═════ Data to process
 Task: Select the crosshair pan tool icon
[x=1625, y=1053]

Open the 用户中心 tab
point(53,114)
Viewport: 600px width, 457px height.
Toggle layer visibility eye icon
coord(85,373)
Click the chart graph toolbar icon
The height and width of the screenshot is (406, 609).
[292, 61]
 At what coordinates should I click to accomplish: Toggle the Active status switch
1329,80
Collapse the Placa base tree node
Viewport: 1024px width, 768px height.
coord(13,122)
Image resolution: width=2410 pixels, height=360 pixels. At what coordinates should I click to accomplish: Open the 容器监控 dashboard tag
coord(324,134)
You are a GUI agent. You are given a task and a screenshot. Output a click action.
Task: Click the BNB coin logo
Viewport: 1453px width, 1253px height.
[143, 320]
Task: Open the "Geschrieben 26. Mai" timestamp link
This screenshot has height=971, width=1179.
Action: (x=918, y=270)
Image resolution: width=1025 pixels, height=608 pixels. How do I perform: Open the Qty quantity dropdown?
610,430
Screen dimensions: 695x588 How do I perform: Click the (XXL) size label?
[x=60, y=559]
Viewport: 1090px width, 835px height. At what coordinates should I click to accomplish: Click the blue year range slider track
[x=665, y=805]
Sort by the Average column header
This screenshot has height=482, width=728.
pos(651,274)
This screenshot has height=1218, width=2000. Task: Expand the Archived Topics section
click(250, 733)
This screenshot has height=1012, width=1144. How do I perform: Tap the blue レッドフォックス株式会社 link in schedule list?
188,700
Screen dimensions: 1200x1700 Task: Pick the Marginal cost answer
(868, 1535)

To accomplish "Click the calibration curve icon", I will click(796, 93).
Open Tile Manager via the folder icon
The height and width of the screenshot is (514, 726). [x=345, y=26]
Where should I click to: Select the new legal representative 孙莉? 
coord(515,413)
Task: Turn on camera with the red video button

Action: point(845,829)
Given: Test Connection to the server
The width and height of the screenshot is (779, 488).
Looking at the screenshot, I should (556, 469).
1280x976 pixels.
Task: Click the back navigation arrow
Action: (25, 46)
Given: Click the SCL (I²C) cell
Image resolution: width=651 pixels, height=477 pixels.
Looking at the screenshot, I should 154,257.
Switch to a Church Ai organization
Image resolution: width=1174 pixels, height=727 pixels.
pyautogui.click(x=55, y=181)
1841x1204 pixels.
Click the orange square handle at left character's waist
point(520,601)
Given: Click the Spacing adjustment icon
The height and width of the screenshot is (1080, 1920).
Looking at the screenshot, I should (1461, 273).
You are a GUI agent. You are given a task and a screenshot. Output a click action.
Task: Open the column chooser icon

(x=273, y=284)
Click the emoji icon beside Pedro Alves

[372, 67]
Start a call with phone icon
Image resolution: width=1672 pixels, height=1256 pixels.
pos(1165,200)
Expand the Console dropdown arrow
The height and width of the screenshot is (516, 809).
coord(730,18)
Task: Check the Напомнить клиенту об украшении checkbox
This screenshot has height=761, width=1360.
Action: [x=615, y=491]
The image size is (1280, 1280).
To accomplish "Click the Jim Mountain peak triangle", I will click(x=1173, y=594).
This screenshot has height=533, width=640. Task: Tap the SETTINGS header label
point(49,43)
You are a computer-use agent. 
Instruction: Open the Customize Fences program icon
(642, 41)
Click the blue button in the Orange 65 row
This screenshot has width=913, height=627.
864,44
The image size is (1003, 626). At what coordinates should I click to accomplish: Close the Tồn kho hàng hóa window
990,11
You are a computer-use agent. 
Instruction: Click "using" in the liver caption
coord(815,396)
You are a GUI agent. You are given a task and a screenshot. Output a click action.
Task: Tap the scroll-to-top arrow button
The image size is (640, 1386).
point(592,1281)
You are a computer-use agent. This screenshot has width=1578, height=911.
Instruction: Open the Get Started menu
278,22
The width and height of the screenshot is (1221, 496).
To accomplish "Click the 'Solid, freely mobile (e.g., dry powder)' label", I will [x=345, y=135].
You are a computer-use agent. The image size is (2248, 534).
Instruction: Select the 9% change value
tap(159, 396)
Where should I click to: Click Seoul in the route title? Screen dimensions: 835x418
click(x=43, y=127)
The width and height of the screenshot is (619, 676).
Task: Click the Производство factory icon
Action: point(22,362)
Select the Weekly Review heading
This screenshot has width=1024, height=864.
══════════
Would you output, from the records above, exactly the run of lines that starts at the line containing "The image size is (1003, 626)." and ends at the line containing "You are a computer-use agent. This", and only that run?

Response to this exercise:
The image size is (1003, 626). At what coordinates should I click to accomplish: Close the Tồn kho hàng hóa window
990,11
You are a computer-use agent. 
Instruction: Click "using" in the liver caption
coord(815,396)
You are a GUI agent. You are given a task and a screenshot. Output a click action.
Task: Tap the scroll-to-top arrow button
The image size is (640, 1386).
point(592,1281)
You are a computer-use agent. This screenshot has width=1578, height=911.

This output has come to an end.